▶ Passage to read
A Conversation Starter on Negative Rates and Yields

8 min read
October 10, 2019

While negative policy rates and negative yielding bonds are still somewhat of a recent phenomenon, the amount of negative yielding debt has been growing over the last few years, and the concept is rather counterintuitive (and not surprising, there are many different opinions on what comes next). In this blog, we dive into multiple aspects of this phenomenon to help start the conversation.

Let’s start with some numbers

According to Bloomberg, as of August 30, 2019 there was in excess of $17T in negative yielding debt globally, which they cite as 30% of all investment grade securities1.

How did we get here?

▶ Recorded information
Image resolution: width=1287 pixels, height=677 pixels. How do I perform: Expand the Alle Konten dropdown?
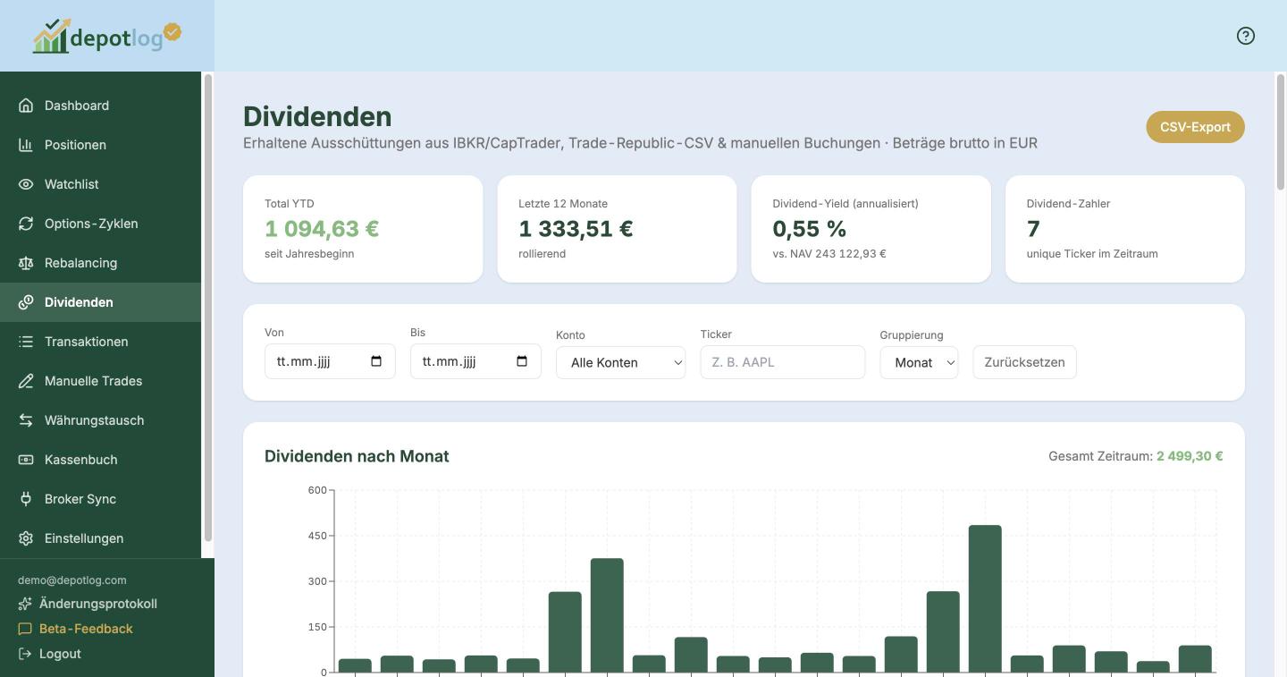pos(620,362)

▶ What to do
1) From the piece on negative rates and yields, write out the part starting with "According to Bloomberg, as" and going on through "we get here?".
2) Carry on the piece about negative rates and yields from the point where it stops.

▶ Answers by task
1)
According to Bloomberg, as of August 30, 2019 there was in excess of $17T in negative yielding debt globally, which they cite as 30% of all investment grade securities1.

How did we get here?

2)
Negative rates really started with various non-US central banks as they attempted to jumpstart their flagging economies after the Great Recession. The idea went something like this: central banks would penalize banks for holding their deposits (i.e. setting negative policy rates); banks would lend out the money rather than be charged; the borrowers would spend the money; leading to economic growth and inflation. The reality, however, has been different as negative policy rates have not created the expected pickup in economic activity (could their economies be worse off without the negative rates?). In fact, no country that has set negative policy rates has moved away from them. One could suggest it is a growing issue as governments/lenders/consumers become accustomed to negative rates and the amount of negative yielding debt continues to grow, and now includes corporate debt as well as sovereign debt.

What are negative rates/yields?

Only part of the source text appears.